=== Entries supplied ===
--------------------------------
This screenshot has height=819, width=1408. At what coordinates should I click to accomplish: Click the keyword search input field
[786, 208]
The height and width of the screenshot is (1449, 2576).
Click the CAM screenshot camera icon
--------------------------------
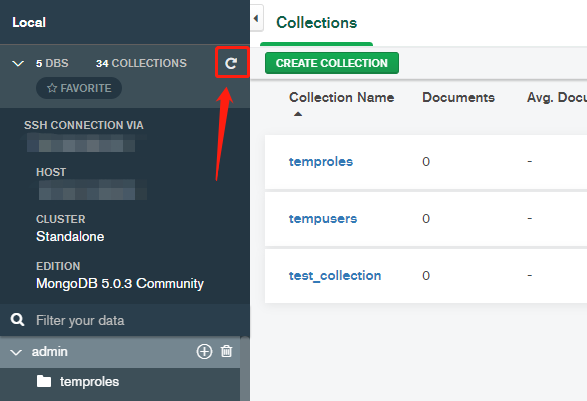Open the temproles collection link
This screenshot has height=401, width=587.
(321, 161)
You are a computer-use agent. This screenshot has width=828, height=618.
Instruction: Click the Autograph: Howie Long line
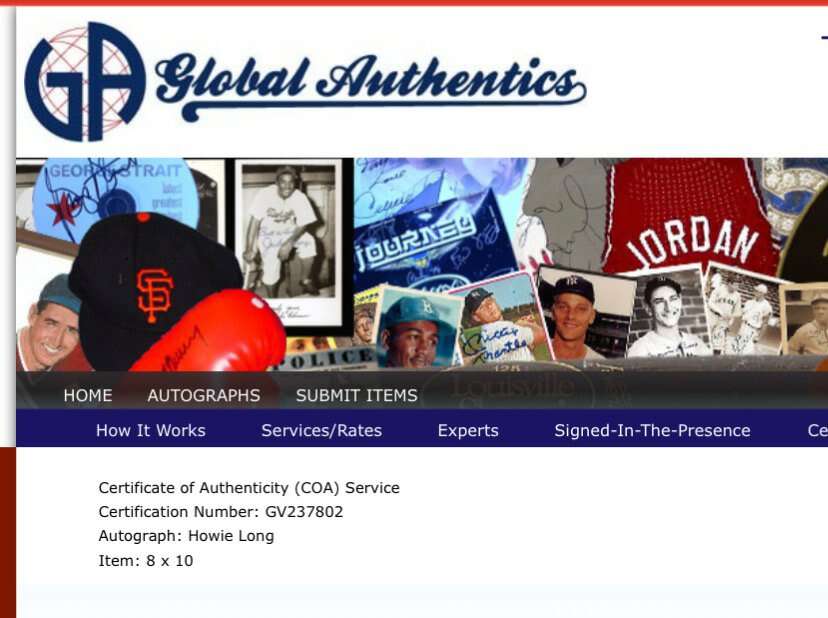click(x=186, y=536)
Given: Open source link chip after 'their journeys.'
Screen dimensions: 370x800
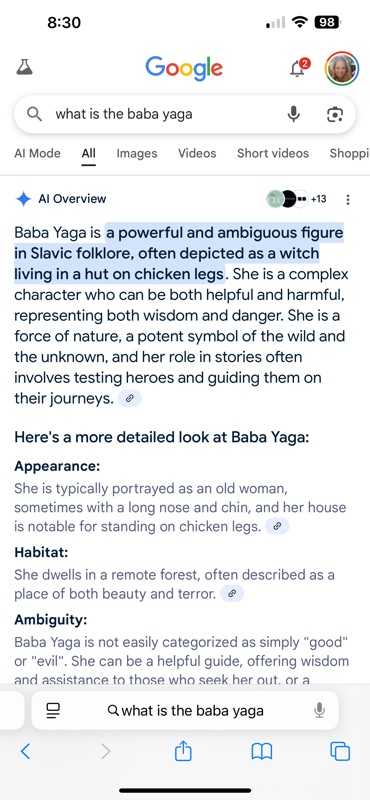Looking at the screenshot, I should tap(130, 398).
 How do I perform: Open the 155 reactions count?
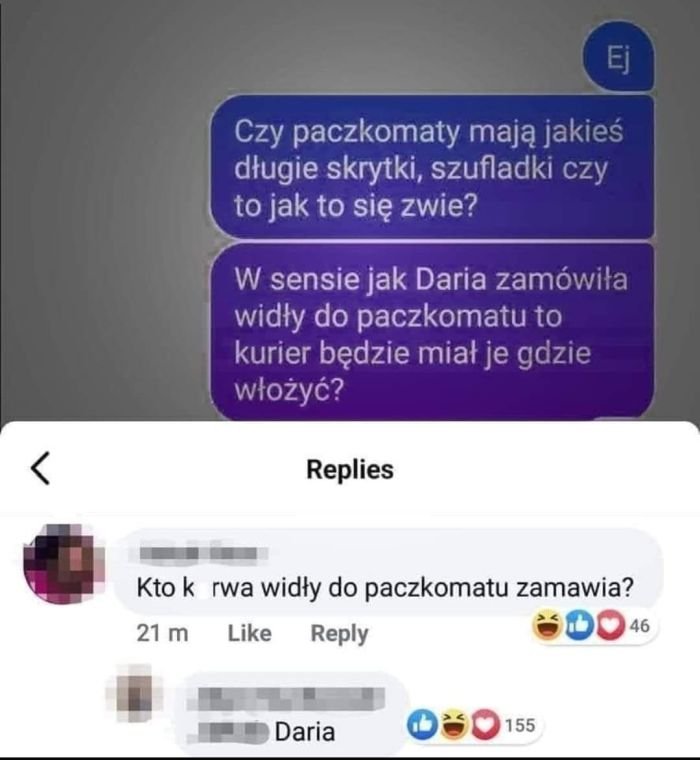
--------------------------------
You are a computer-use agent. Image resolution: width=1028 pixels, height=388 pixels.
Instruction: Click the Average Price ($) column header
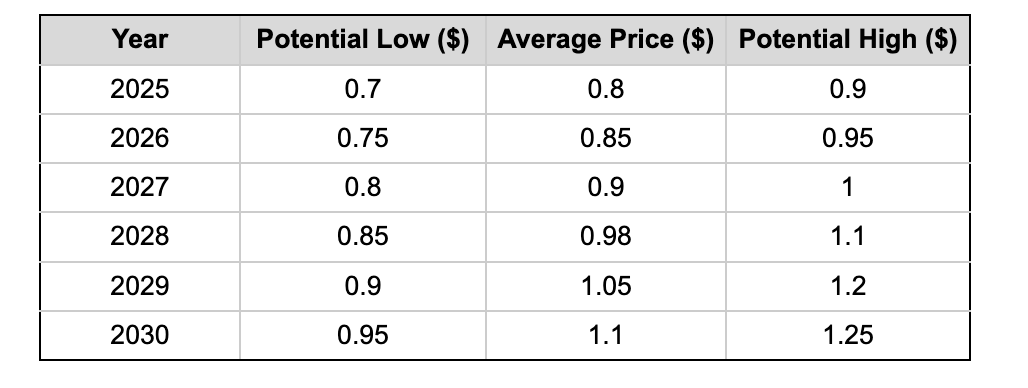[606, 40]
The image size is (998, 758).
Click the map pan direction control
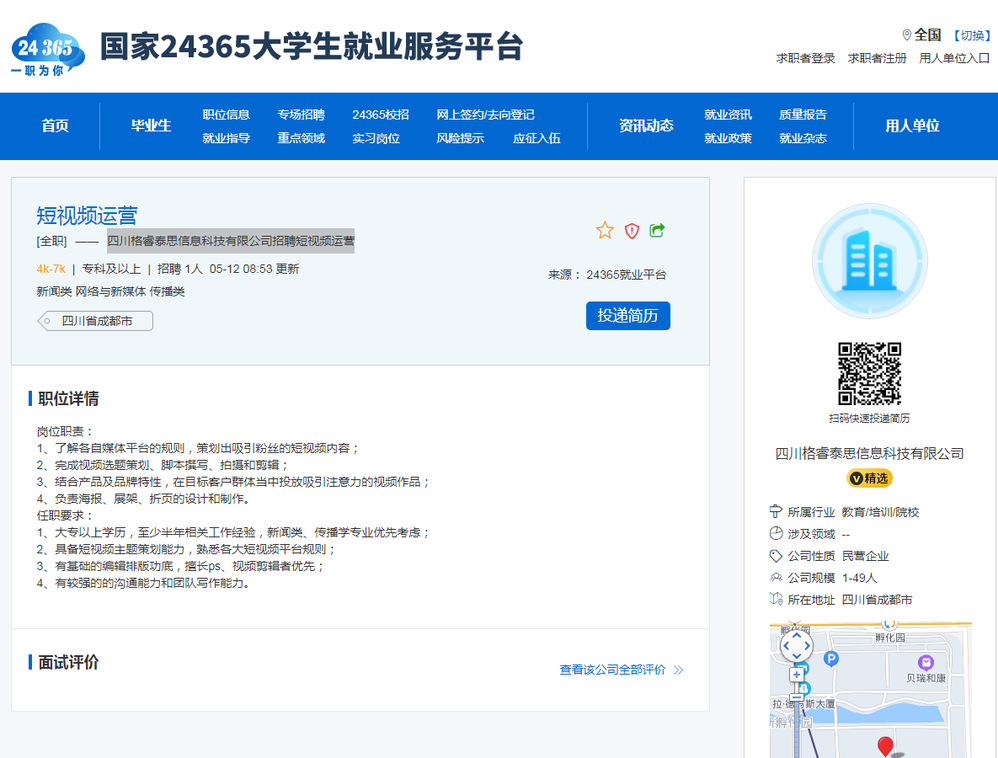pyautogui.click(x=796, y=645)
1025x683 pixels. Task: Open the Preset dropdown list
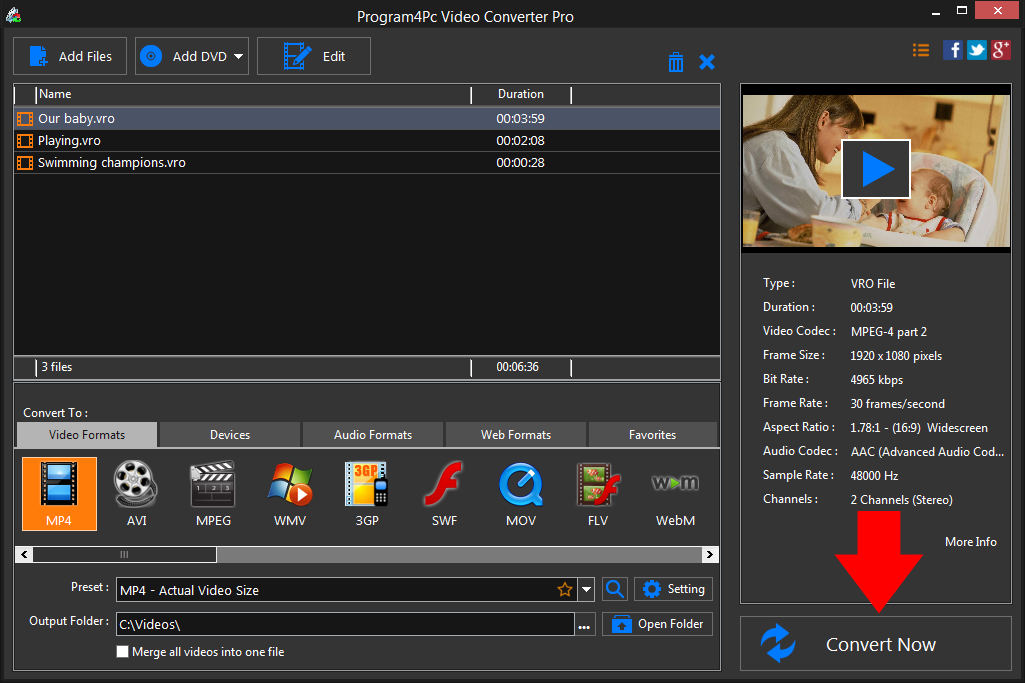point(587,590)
--------------------------------
Can you rewrite the data that opens with the line containing "This screenshot has height=819, width=1408." and closes with the line containing "Click the CAM screenshot camera icon", changing "keyword" to "text" and leaving the rest as it is?

=== Expected answer ===
This screenshot has height=819, width=1408. At what coordinates should I click to accomplish: Click the text search input field
[786, 208]
The height and width of the screenshot is (1449, 2576).
Click the CAM screenshot camera icon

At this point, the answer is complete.